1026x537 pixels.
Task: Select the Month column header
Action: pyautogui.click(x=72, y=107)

---

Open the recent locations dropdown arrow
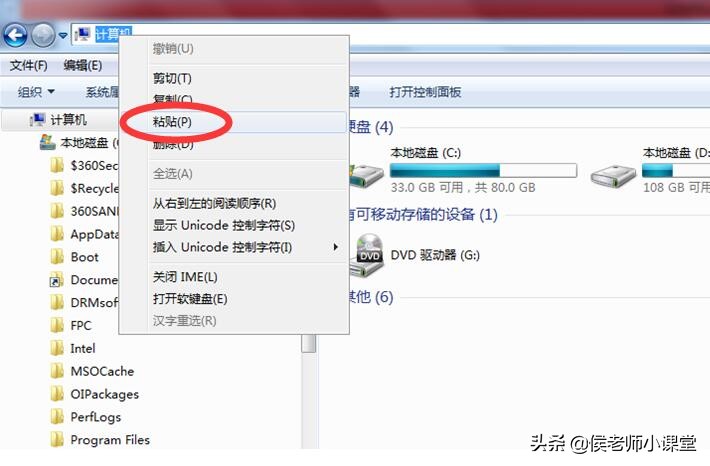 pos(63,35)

PROBLEM DESCRIPTION: Output the listing lines beginning with the one containing "1026x537 pixels." and continuing through the one containing "Action: pyautogui.click(x=72, y=107)" as a Markdown table, with columns Row and Line and no blank lines.

EXPECTED ANSWER:
| Row | Line |
|---|---|
| 1 | 1026x537 pixels. |
| 2 | Task: Select the Month column header |
| 3 | Action: pyautogui.click(x=72, y=107) |